Дневники Проппа для печати не предназначались. “Воспоминания” Лихачева вышли в свет тиражом 3000 экземпляров. В предисловии Д. С. утверждает: воспоминания писать стоит, чтобы не забылись события, атмосфера прежних лет, а главное, чтобы остался след от людей, которых, может быть, никто больше никогда не вспомнит, о которых врут документы. Полагая главным недостатком многих мемуаров самодовольство мемуаристов, Д. С. не считал “таким уж важным мое собственное развитие — развитие моих взглядов и мироощущения; важен здесь не я своей собственной персоной, а как бы некоторое характерное явление”.
Позиция благородная, но нам, современникам, привыкшим прислушиваться, особенно со времен Перестройки, к реакции ученого на бурный разворот событий, к тому, как он бесстрашно ввязывается в бой ради восстановления попранной справедливости, уничтожаемой культуры (это в старости-то время вялое?), очень даже интересен Дмитрий Сергеевич собственной персоной, с его страстями и пристрастиями, привычками и интересами, далеко не всегда, в силу воспитания и известной замкнутости натуры, выносимыми на всеобщее обозрение.

Исходный фрагмент:
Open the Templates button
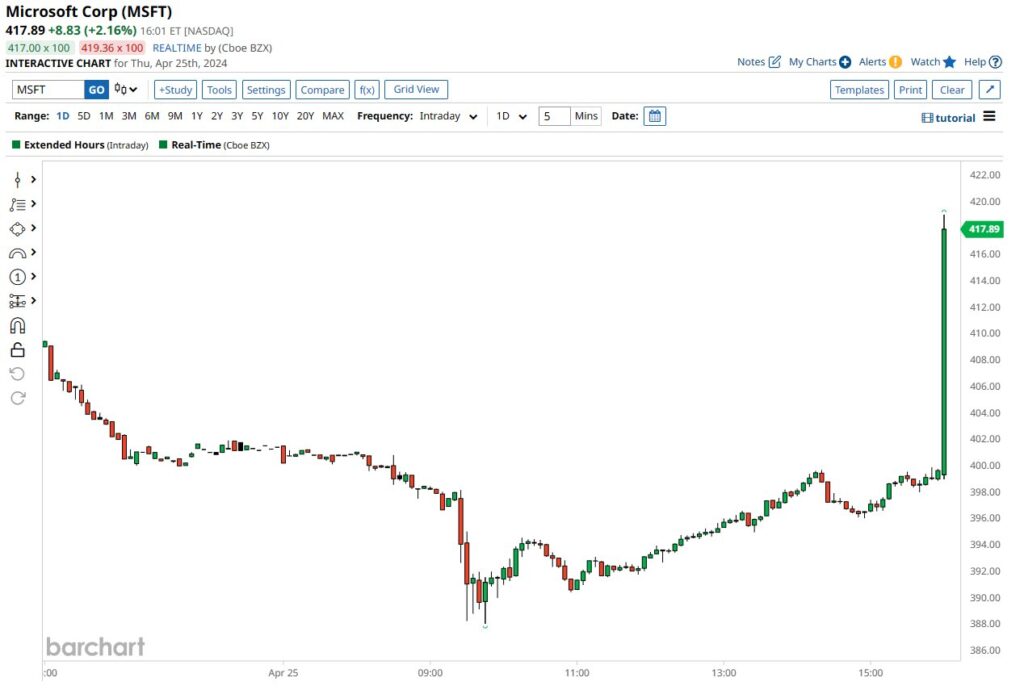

Что сделать:
a) Каким тиражом, согласно текстовому блоку, вышли «Воспоминания» Лихачева?
b) Перепишите из текстового блока без изменений отрывок, начиная со слов "Позиция благородная, но" и заканчивая словами "на всеобщее обозрение." включительно.

Ответы по порядку:
a) Тиражом 3000 экземпляров.

b)
Позиция благородная, но нам, современникам, привыкшим прислушиваться, особенно со времен Перестройки, к реакции ученого на бурный разворот событий, к тому, как он бесстрашно ввязывается в бой ради восстановления попранной справедливости, уничтожаемой культуры (это в старости-то время вялое?), очень даже интересен Дмитрий Сергеевич собственной персоной, с его страстями и пристрастиями, привычками и интересами, далеко не всегда, в силу воспитания и известной замкнутости натуры, выносимыми на всеобщее обозрение.